If Jon and Kate can get divorced...how hard can it be for me?
Seriously? Do you have me saved in your phone as 'check every 3 months to see if she's single yet'?
She has an incinerator in her basement. Have you ever incinerated used condoms?
Lmao what?
It's a yes or no question.
It's not true, it's not true!
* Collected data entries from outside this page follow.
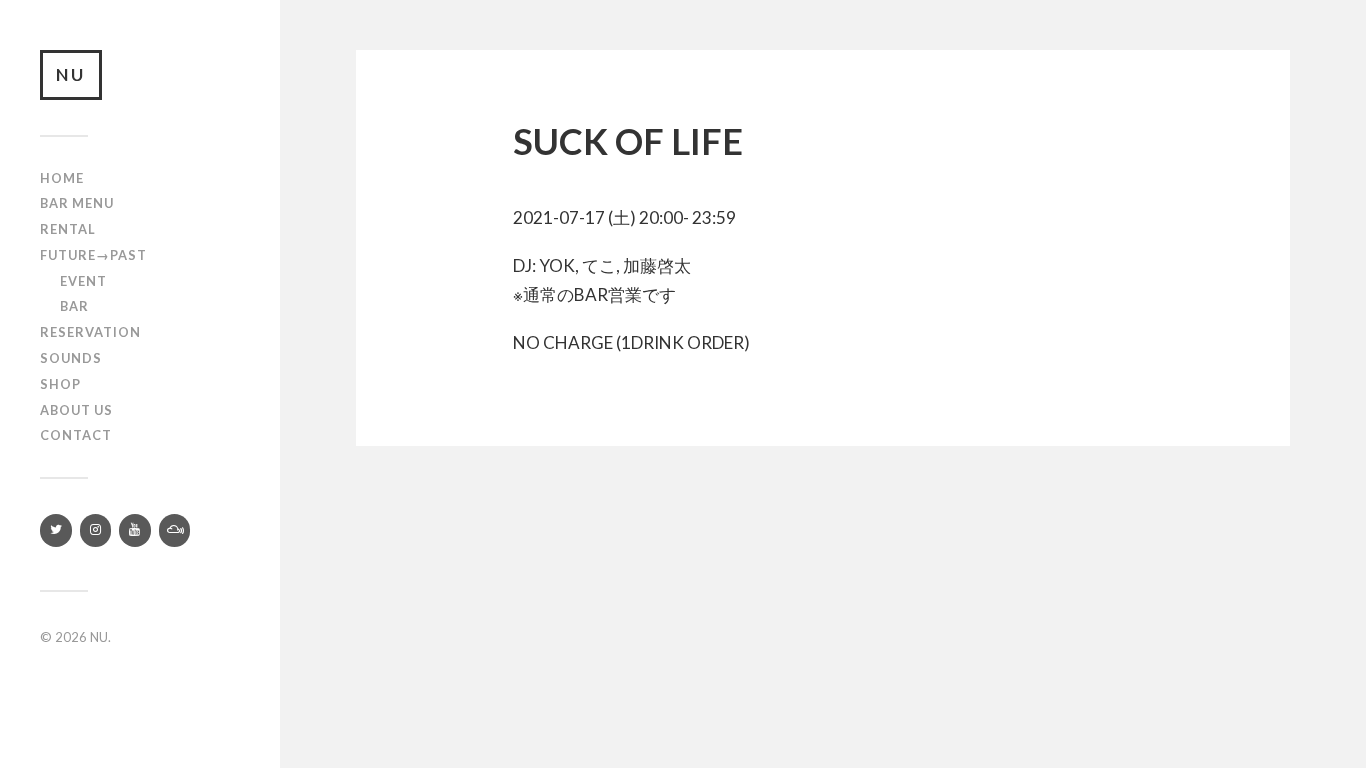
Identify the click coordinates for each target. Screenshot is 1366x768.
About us (76, 410)
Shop (60, 384)
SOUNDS (71, 358)
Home (62, 178)
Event (83, 281)
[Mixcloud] (175, 530)
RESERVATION (90, 332)
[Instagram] (96, 530)
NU (71, 74)
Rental (68, 229)
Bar (74, 306)
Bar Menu (77, 203)
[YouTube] (135, 530)
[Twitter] (56, 530)
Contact (76, 435)
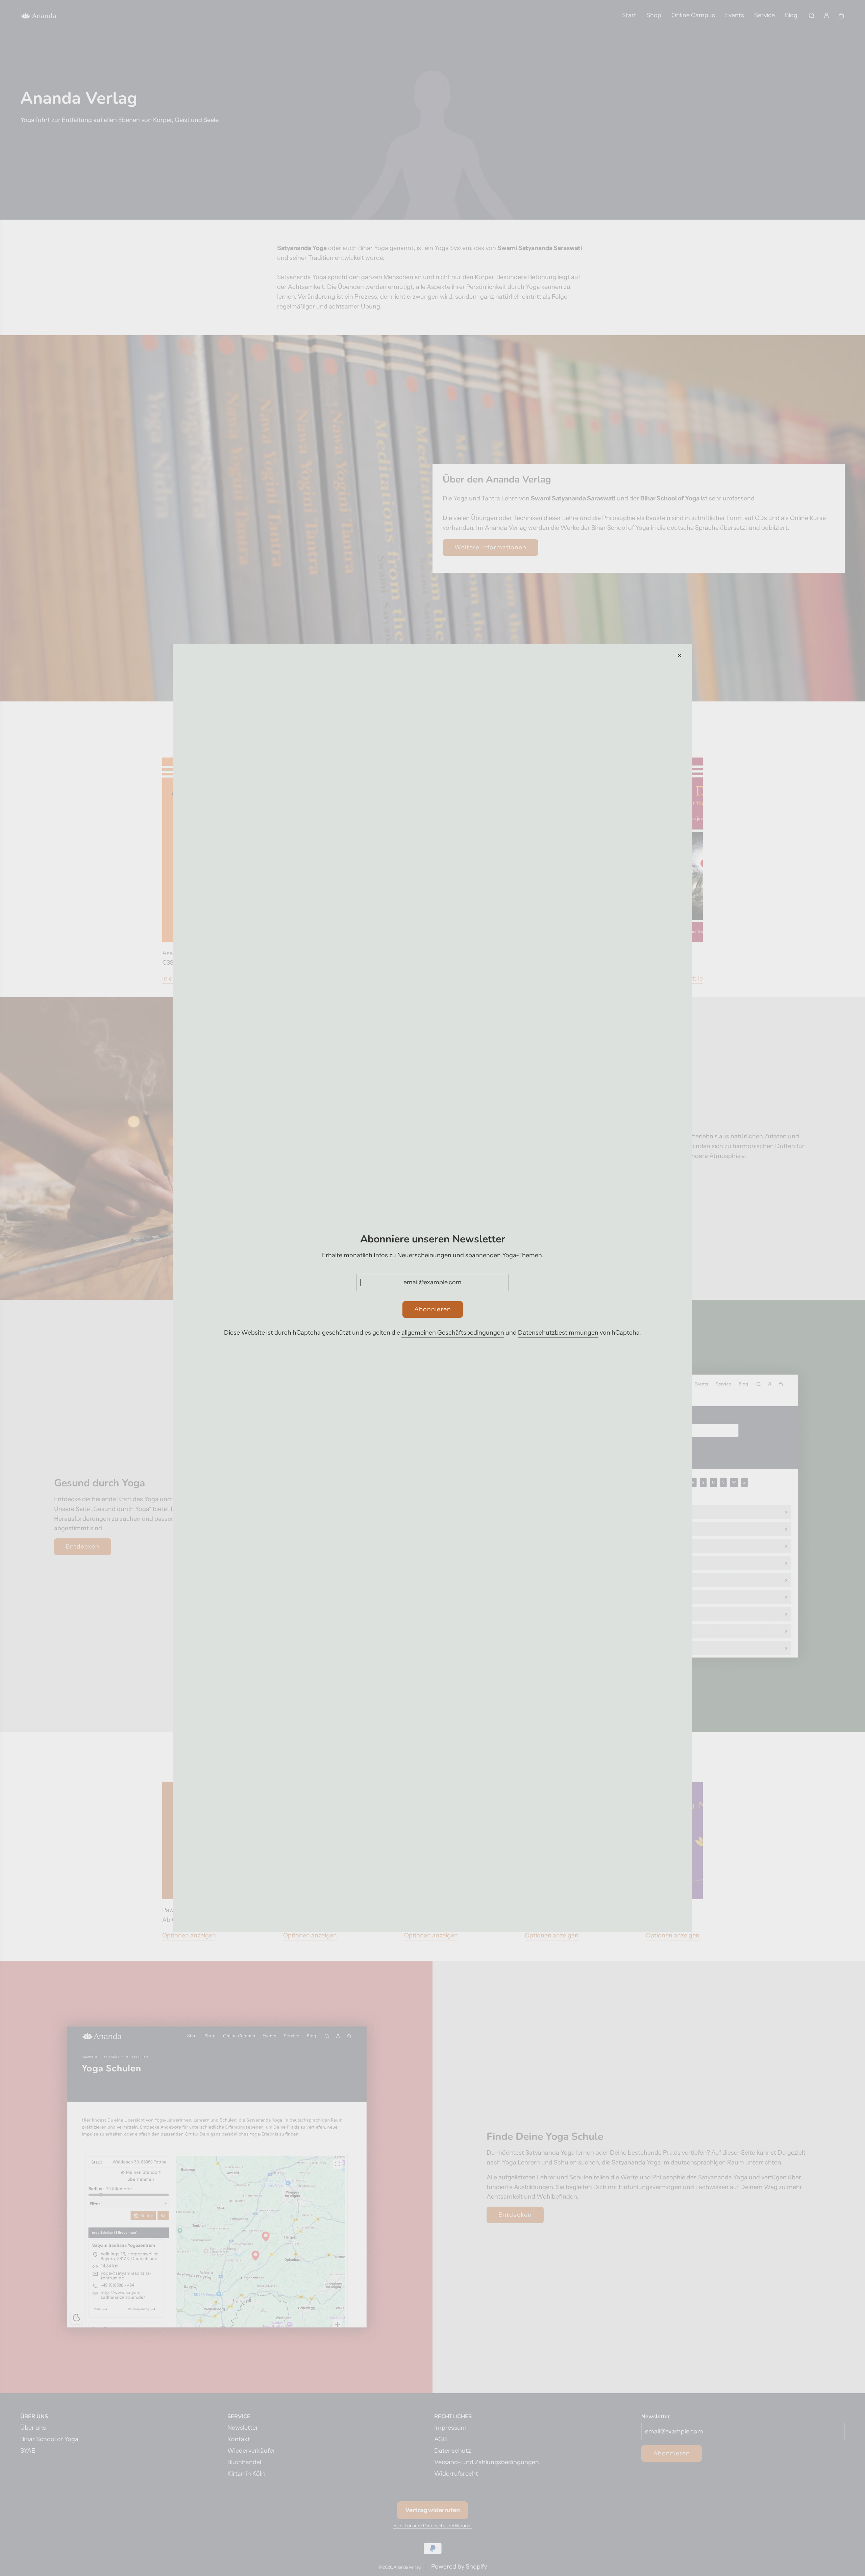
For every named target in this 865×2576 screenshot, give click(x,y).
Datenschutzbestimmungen (558, 1332)
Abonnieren (432, 1309)
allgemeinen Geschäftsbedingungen (452, 1332)
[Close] (679, 655)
She's too full of cheese to have sexy time!
I just blew my nose and little bits of weed came out.
She told me I was lying in front of her toilet for an hour saying "lasers."
Dude, I went home and roller-bladed into her bedroom so I didn't have a 'walk' or shame in the morning..I wouldn't talk to her unless she refereed to me as Brink
I WAS JUST SITTING HERE BEING SNIFFED BY ODD WOMEN FOR A SOLID 5 MINUTES. My face was a twist of utter fear and confusion...
Idk she didn't seem that weird to me but I had just eaten an entire tray of jello infused with liquor so I could be wrong...
I feel like captain Morgan put his peg leg up my ass
What's an appropriate engagement gift for the girl that's marrying your brother's Tuesday night hookup? Cause all I can think of is vodka and Kleenex.
I got stabbed with a couple of chip crumbs during sex Saturday. Further proof I need to stop eating snacks in bed
What's the policy on calling guys who have kids daddy...
My fart just smelled like the inside of white castle, I mean spot on, no difference whatsoever.
Setting myself up for trouble? Yes. But getting laid is a lot more important at this time.